Background fans, keyboard taps, car noise, and cross-talk all cause pain. A weak VAD fires on noise and causes false starts. An overly strict VAD misses quiet speakers and clipped syllables. Both errors degrade trust.

Popular choices include WebRTC VAD and Silero VAD. WebRTC VAD is old, lightweight, and widely available. Silero is popular because it is accurate and practical. Some hosted vendors also bundle VAD into their streaming stack.

Endpointing — deciding that the user finished

VAD alone does not solve turn taking. VAD tells you speech is present or absent. Endpointing tells you the turn is actually over. Those are related but different decisions.

A classic endpointing rule is silence-based. If silence exceeds some threshold, the turn ends. Six hundred to eight hundred milliseconds is a common starting range. But this rule fails on thoughtful speakers who pause mid-sentence.

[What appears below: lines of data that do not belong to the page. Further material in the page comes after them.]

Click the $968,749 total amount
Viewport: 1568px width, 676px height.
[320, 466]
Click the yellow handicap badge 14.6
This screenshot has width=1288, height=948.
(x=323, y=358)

A semantic rule is smarter but slower. You ask a tiny model, or the main model, whether the utterance feels complete. This can reduce accidental cutoffs. It can also add latency if done carelessly.

The practical answer is often hybrid endpointing. Use short silence as a candidate signal. Then confirm with semantics, user history, or punctuation stability. This hybrid is one of the highest-leverage decisions in production voice UX.

user: "I need to reschedule my appointment ... tomorrow morning"

wrong endpointing:
"I need to reschedule my appointment"  -> agent interrupts too early

better endpointing:
wait for the rest of the phrase before committing the turn

Accents, jargon, and code-switching

ASR quality is never evenly distributed. Accents, regional speech, background noise, and domain jargon expose the cracks. Medical vocabulary, Indian English, Hinglish, and product names are common failure zones. You must test the populations you actually serve.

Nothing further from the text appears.